_WORK TO BE COMPLETED_. Nothing is needed except the lines below that run from the one with "Select the number 1 triangle badge" through the one with "1527x859 pixels.", repeated exactly.

_INPUT FOR THIS TASK_.
################

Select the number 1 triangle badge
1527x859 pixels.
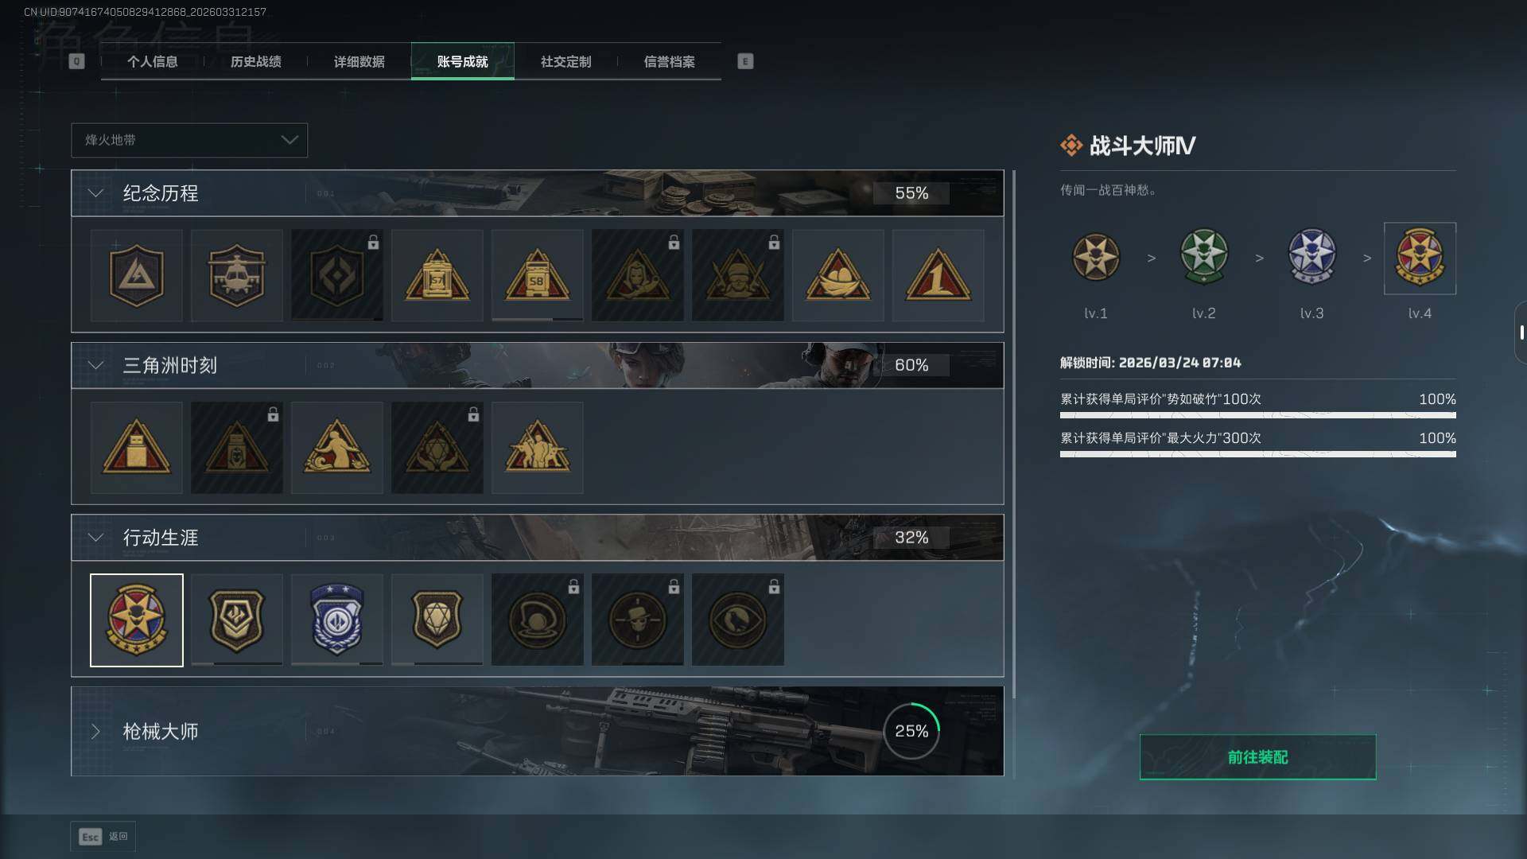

################

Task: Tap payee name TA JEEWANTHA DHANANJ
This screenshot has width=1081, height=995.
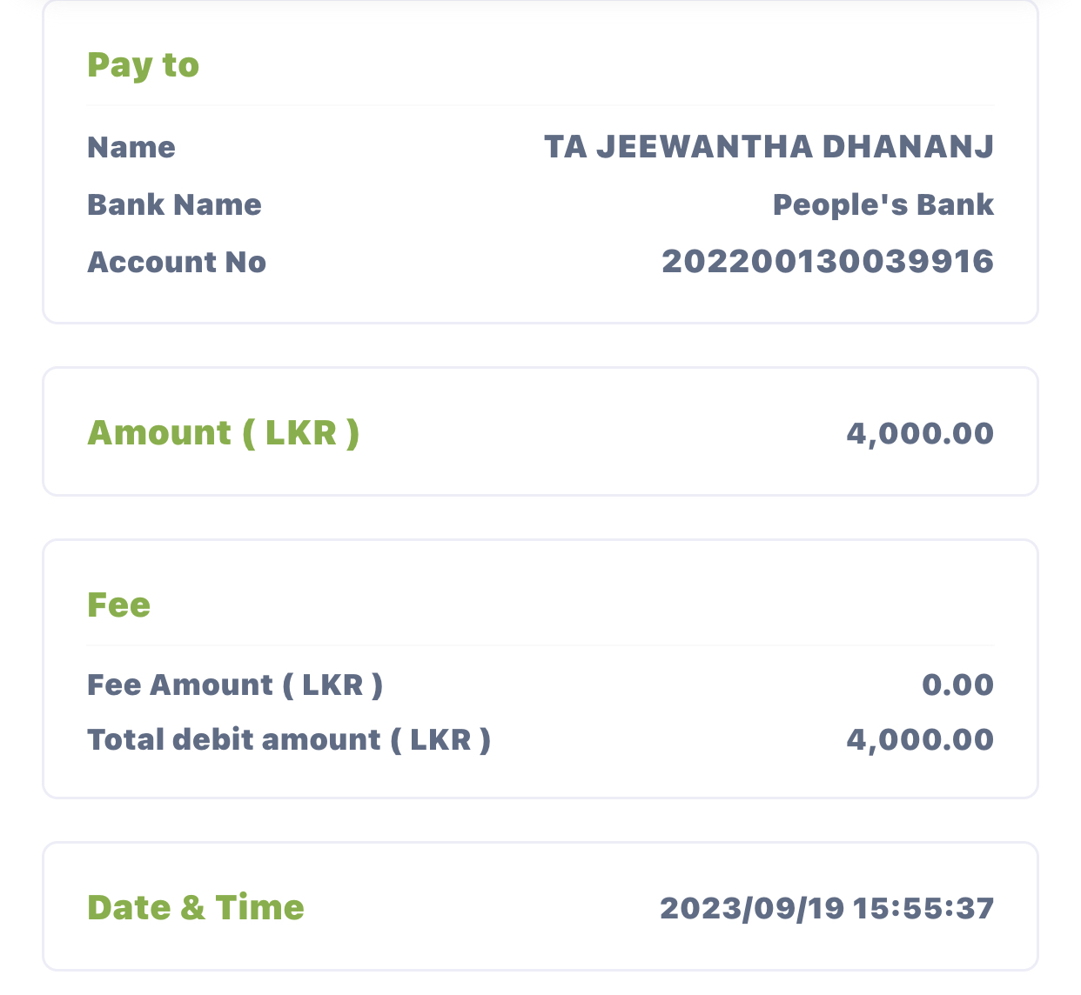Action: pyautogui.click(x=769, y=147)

################

_RESULT FOR THIS EXERCISE_.
Select the number 1 triangle badge
1527x859 pixels.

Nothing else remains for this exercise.